Hubble image of Messier 54, a globular cluster located in the Sagittarius Dwarf Galaxy. Credit: ESA/Hubble & NASA

If you want to wrap your mind around this, think of the stellar nursery that formed our Sun and a bunch of other stars. Imagine a single cloud of gas and dust forming multiple stars systems within it. Over time, the stars matured and drifted away from each other.

That’s top down. One big event that leads to the structure we see today.

In the bottom up model, pockets of gas and dust collected together into larger and larger masses, eventually forming dwarf galaxies, and even the clusters and superclusters we see today. The supermassive black holes at the heart of galaxies were grown from collisions and mergers between black holes over eons.

In fact, this is actually how astronomers think the planets in the Solar System formed. By pieces of dust attracting one another into larger and larger grains until the planet-sized objects formed over millions of years.

Bottom up, small parts coming together.

Shortly after the Big Bang, the entire Universe was incredibly dense. But it wasn’t the same density everywhere. Tiny quantum fluctuations in density at the beginning evolved over billions of years of expansion into the galactic superclusters we see today.

Colliding galaxies can force the supermassive black holes in their cores together (NCSA)

I want to stop and let this sink into your brain for a second. There were microscopic variations in density in the early Universe. And these variations became the structures hundreds of millions of light-years across we see today.

Imagine the two forces at play as the expansion of the Universe happened. On the one hand, you’ve got the mutual gravity of the particles pulling one another together. And on the other hand, you’ve got the expansion of the Universe separating the particles from one another. The size of the galaxies, clusters and superclusters were decided by the balance point of those opposing forces.

If small pieces came together, then you’d get that bottom up formation. If large pieces came together, you’d get that top down formation.

When astronomers look out into the Universe at the largest scales, they observe clusters and superclusters as far as they can see – which supports the top down model.

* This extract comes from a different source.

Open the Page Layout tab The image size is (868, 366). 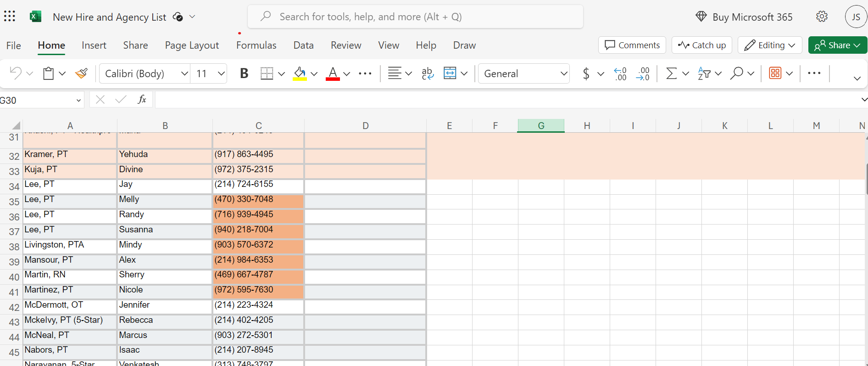click(192, 45)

On the other hand, observations show that the first stars formed just a few hundred million years after the Big Bang, which supports bottom up.

So the answer is both?

No, the most modern observations give the edge to the bottom up processes.

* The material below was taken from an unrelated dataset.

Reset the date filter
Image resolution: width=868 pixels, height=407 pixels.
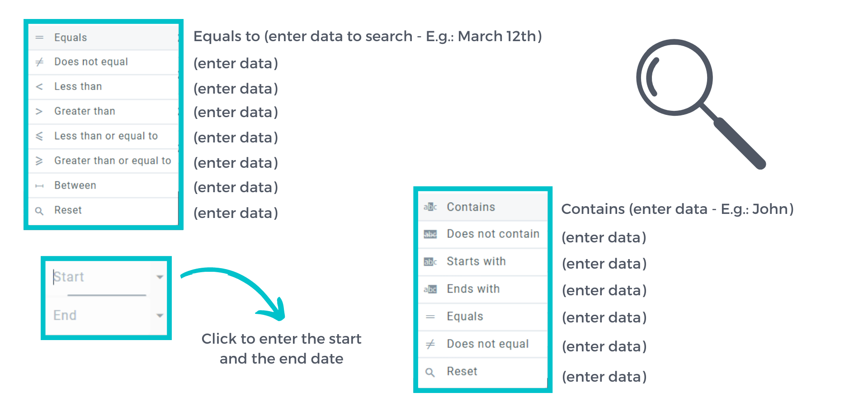click(68, 210)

The key is that gravity moves at the speed of light, which means that the gravitational interactions between particles spreading away from each other needed to catch up, going the speed of light.

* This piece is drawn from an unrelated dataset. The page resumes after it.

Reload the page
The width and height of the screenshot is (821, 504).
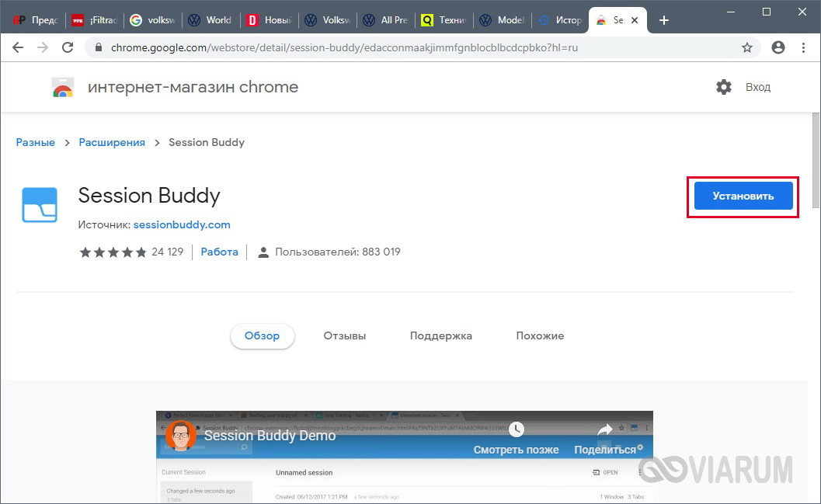(68, 47)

In other words, you wouldn’t get a supercluster’s worth of material coming together, only a star’s worth of material. But these first stars were made of pure hydrogen and helium, and could grow much more massive than the stars we have today. They would live fast and die in supernova explosions, creating much more massive black holes than we get today.

This illustration shows the final stages in the life of a supermassive star that fails to explode as a supernova, but instead implodes to form a black hole. Credit: NASA/ESA/P. Jeffries (STScI)

The first protogalaxies came together, collecting together these first monster black holes and the massive stars surrounding them. And then, over millions and billions of years, these black holes merged again and again, accumulating millions and even billions of times the mass of the Sun. This was how we got the modern galaxies we see today.

There was a recent observation that supports this conclusion. Earlier this year, astronomers announced the discovery of supermassive black holes at the center of relatively tiny galaxies. In our own Milky Way, the supermassive black hole is 4.1 million times the mass of the Sun, but accounts for only .01% of the galaxy’s total mass.

But astronomers from the University of Utah found two ultra compact galaxies with black holes of 4.4 million and 5.8 million times the mass of the Sun respectively. And yet, the black holes account for 13 and 18 percent of the mass of their host galaxies.

The thinking is that these galaxies were once normal, but collided with other galaxies earlier on in the history of the Universe, were stripped of their stars and then were spat out to roam the cosmos.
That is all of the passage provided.